Les voyez-vous s’agiter d’impatience ! ils murmurent déjà et s’essaient à crier, tous misérables, à peine couverts de guenilles et de haillons, les cheveux hérissés, le visage brûlé, le front ruisselant de sueur, les mains calleuses, armées de faux, de marteaux et de piques. Remarquez bien ce grand jeune homme avec sa hache, et cet autre brandissant une massue ; là, plus loin, un enfant qui, d’une main, attrape des cerises, et de l’autre tourne une vielle. Des femmes arrivent aussi : ce sont leurs mères, leurs épouses, comme eux affamées, étiolées par la misère, fanées, flétries avant le temps. Toute trace de beauté a disparu, leurs cheveux sont ternis par la poussière des chemins, sur leurs seins pendent des lambeaux de vêtemens, leurs yeux sont éteints, hagards ; mais tout à l’heure le feu de l’ivresse les fera briller ; la coupe passe de main en main : allons, vive l’ivresse et la joie !

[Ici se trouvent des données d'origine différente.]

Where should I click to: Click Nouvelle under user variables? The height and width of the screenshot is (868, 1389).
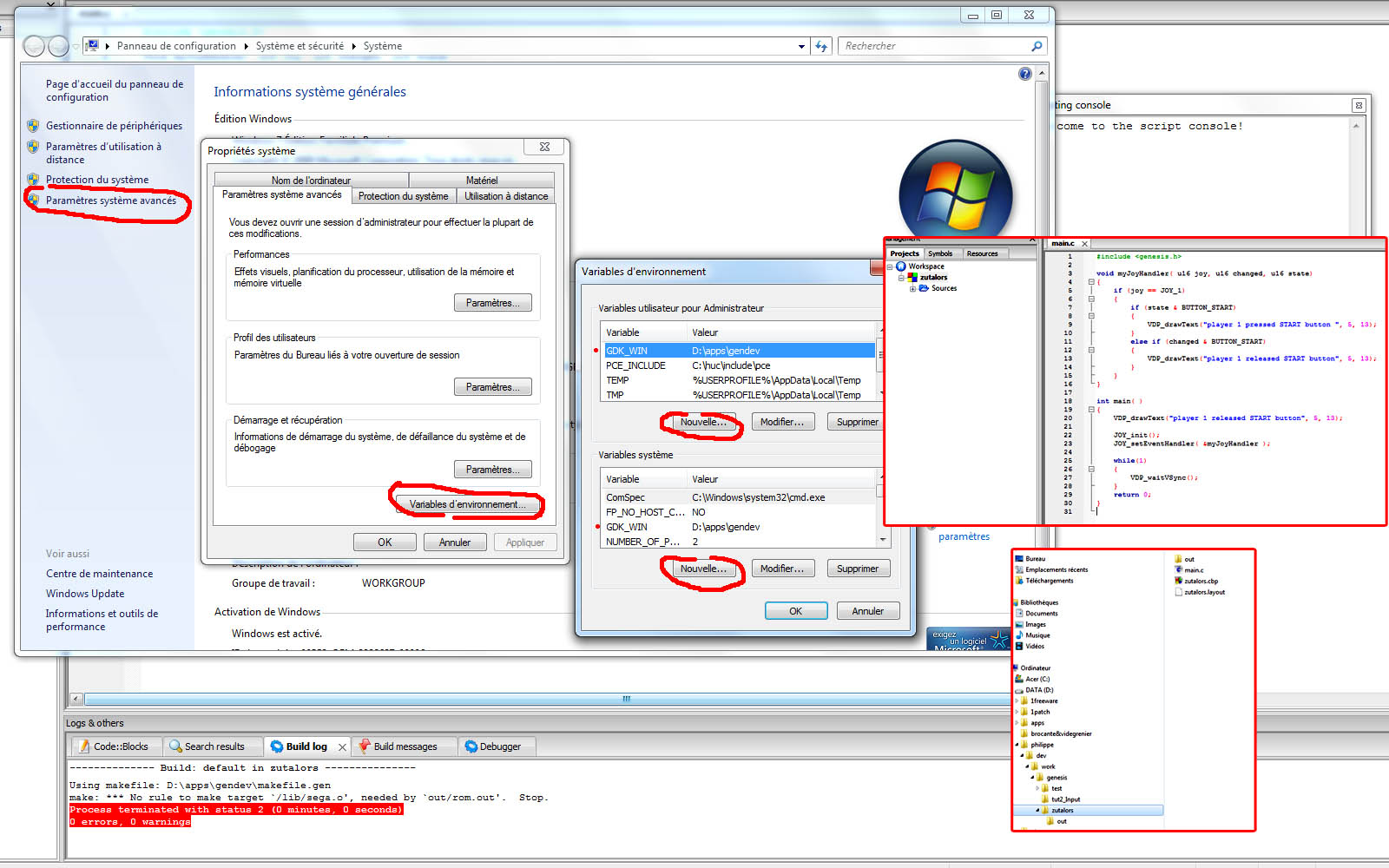coord(702,422)
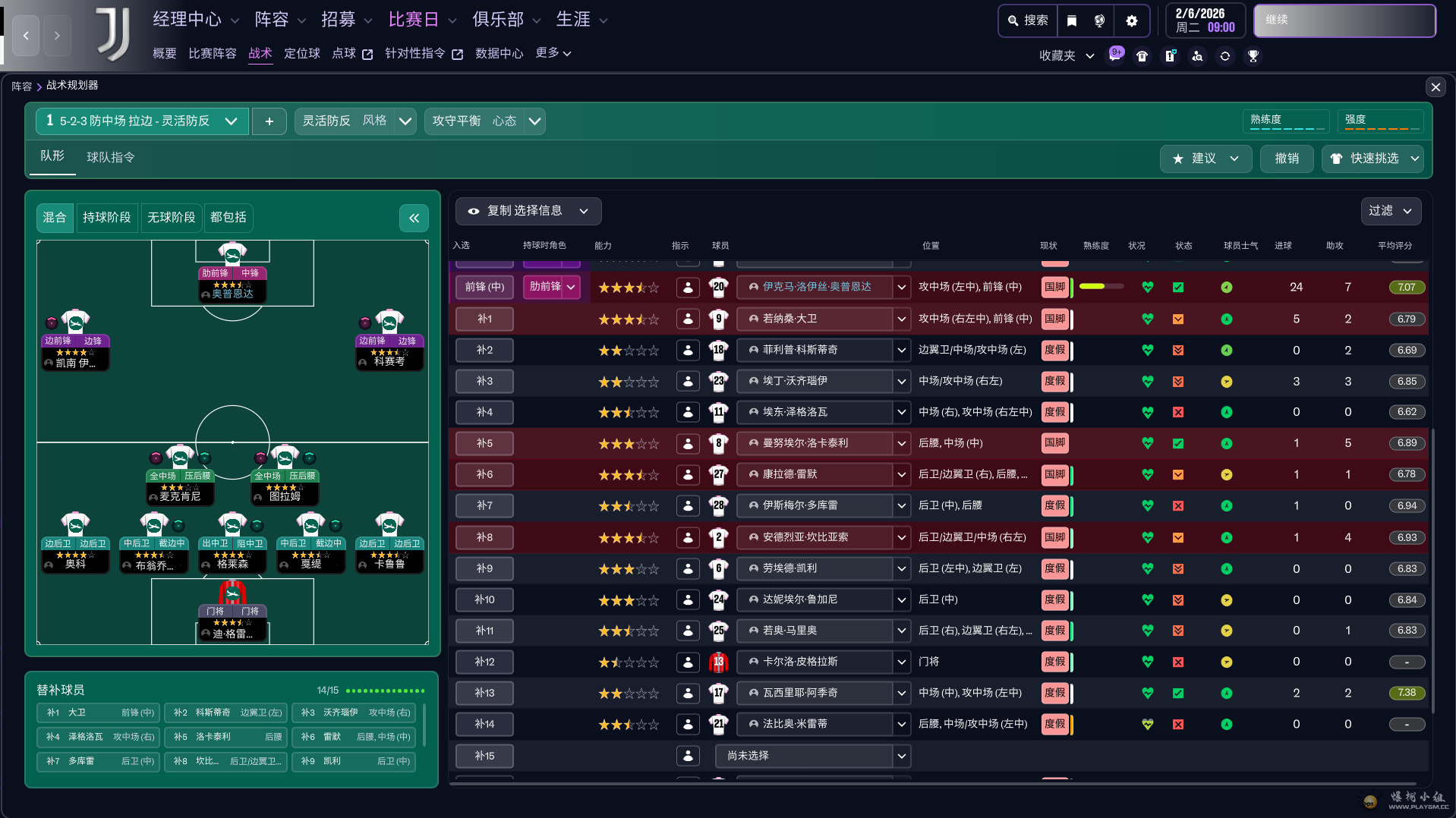1456x818 pixels.
Task: Click the 熟练度 familiarity bar
Action: click(1287, 121)
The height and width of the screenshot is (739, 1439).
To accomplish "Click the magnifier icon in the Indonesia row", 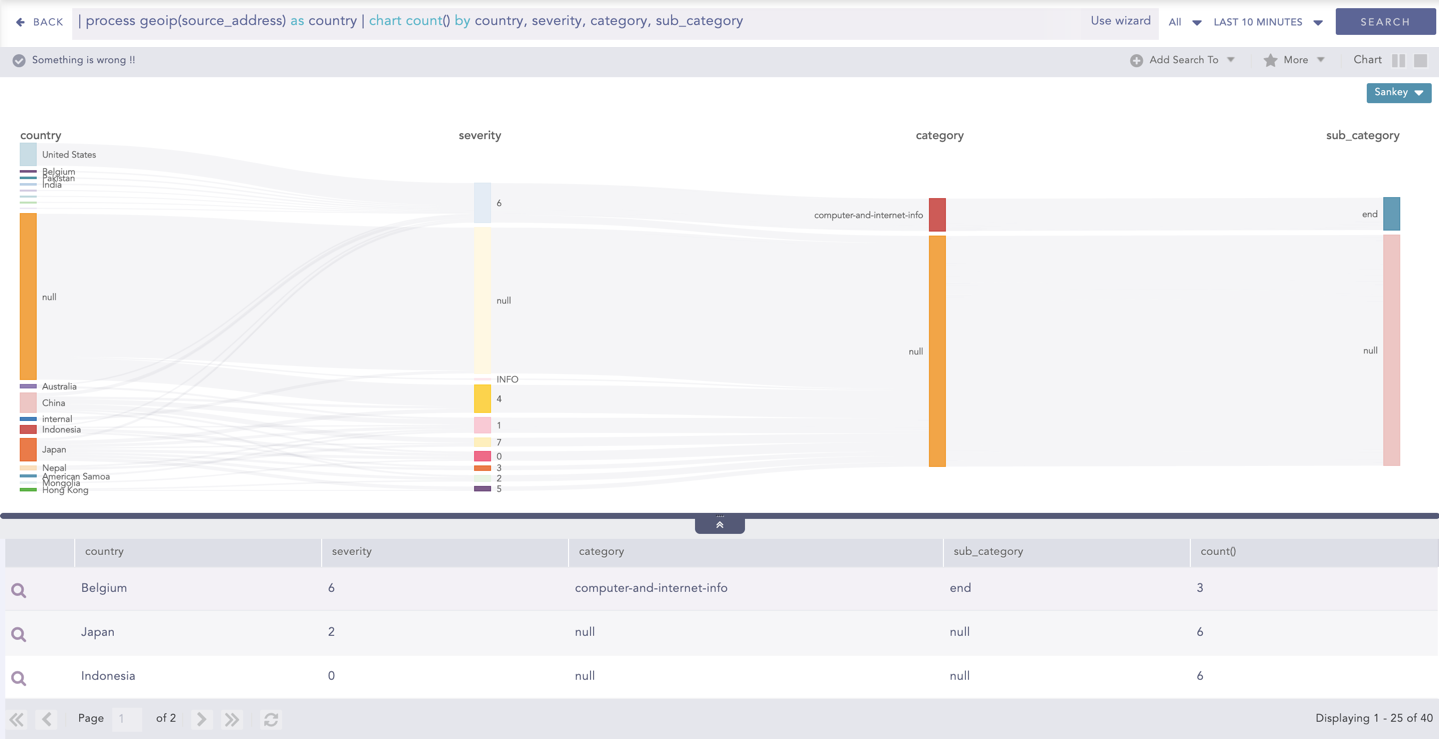I will click(19, 678).
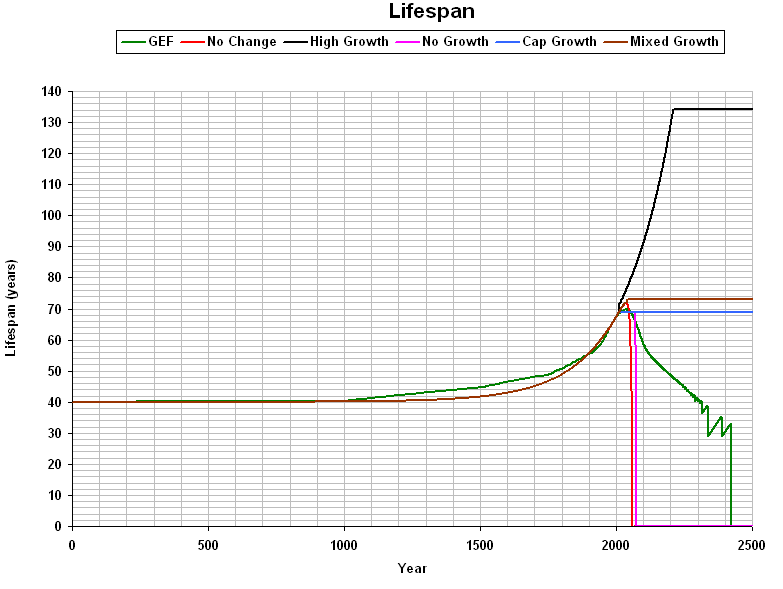Screen dimensions: 783x589
Task: Select the Cap Growth legend label
Action: pos(559,42)
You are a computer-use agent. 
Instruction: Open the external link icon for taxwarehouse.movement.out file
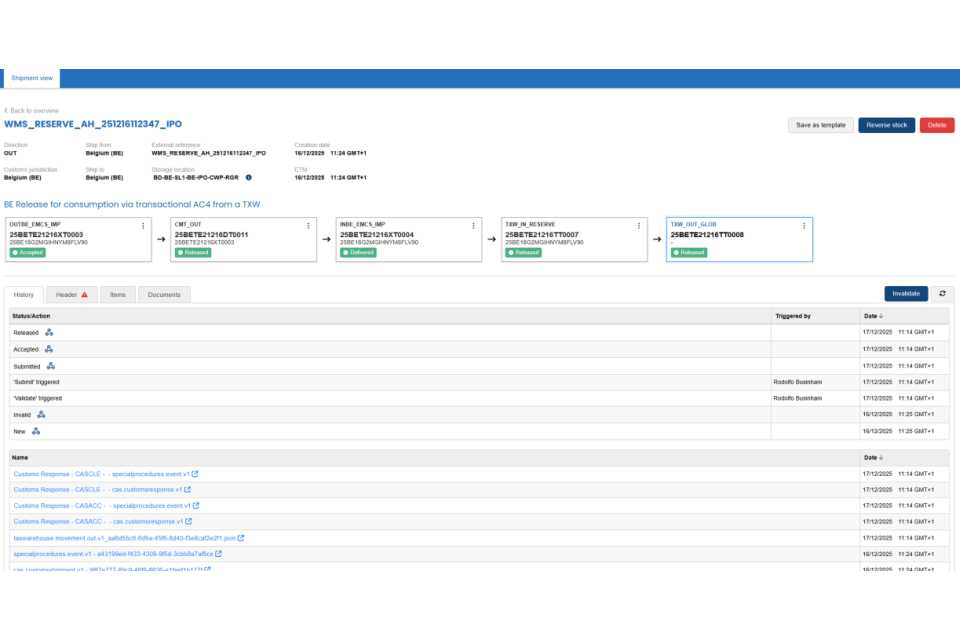click(241, 537)
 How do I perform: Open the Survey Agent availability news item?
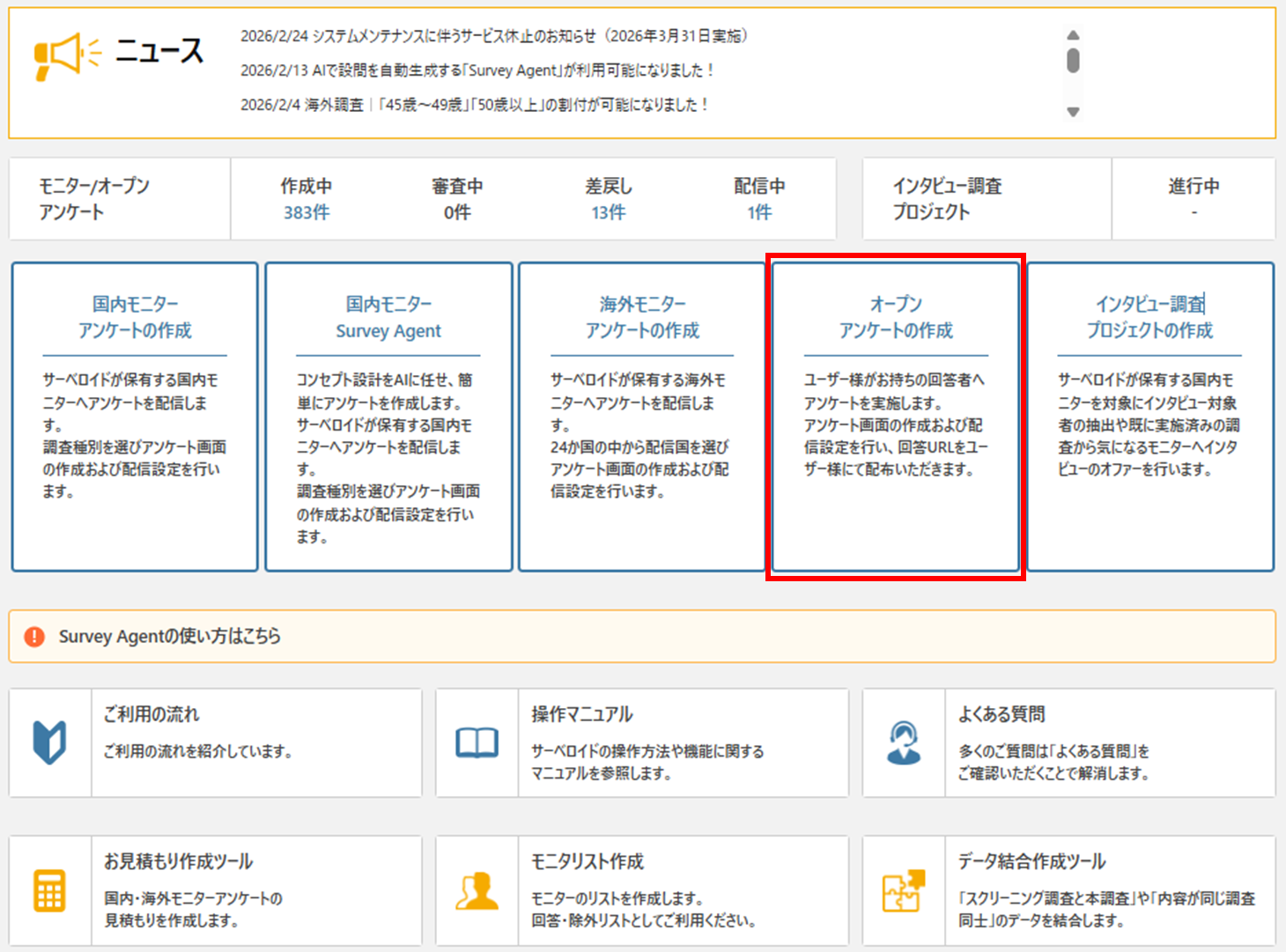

Tout à coup un murmure s’élève dans l’espace ; est-ce un cri de joie ou de terreur ? et qui pourrait saisir le sens d’une parole aussi monstrueusement multiple ? Mais un homme arrive, il monte sur une chaise, puis sur une table, et il les domine tous, et il leur parle[1]. Sa voix se traîne lente et stridente, se découpe en mots clairs et faciles à retenir. Il porte un front large et élevé, sa tête est entièrement chauve, la pensée en a déraciné les derniers cheveux. Sa figure osseuse, encadrée dans un collier de barbe noire et touffue, garde toujours son coloris sec et jaunâtre, où l’on n’a jamais vu un signe de passion ou même d’émotion. Il attache sur son auditoire un regard froid et immobile qui n’a jamais trahi un mouvement de doute ou d’hésitation. Et, lorsqu’il lève le bras, il l’allonge et le dirige raide et tendu vers son auditoire. La foule baisse la tête, prosternée, prête à recevoir cette bénédiction d’une grande intelligence, qui n’est pas celle d’un grand cœur. À bas les grands cœurs, qu’ils meurent avec les préjugés, et vive la joie et le massacre !

Cet homme, ils l’aiment avec passion, avec rage ; il commande à leur ame ; c’est leur autocrate, c’est le dictateur de leur enthousiasme ; il leur a promis du pain, de l’or et des jeux, et leurs cris se sont élevés comme une immense clameur, et de tous les côtés, au loin, l’écho les a répétés. Vive Pancrace ! du pain, du pain ! Aux pieds de l’orateur et contre la table s’appuie un de ses amis, compagnon ou domestique.

Son œil noir et velouté, ombragé de longs et soyeux sourcils, indique une race orientale. Ses jambes avinées ne peuvent plus le porter. Il s’étend négligemment en plaçant sous sa tête ses bras alanguis. Sur ses lèvres entr’ouvertes il y a comme un sentiment de cruelle volupté. Ses doigts sont couverts de bagues précieuses ; lui aussi crie d’une voix enrouée : Vive Pancrace ! L’orateur a pour l’instant tourné un regard de son côté, et s’adressant à lui : Citoyen néophyte, donne-moi mon mouchoir.

  1. On reconnaît dans cet homme le personnage de Pancrace, qui va jouer, à côté du comte, le principal rôle dans cette dernière partie du poème.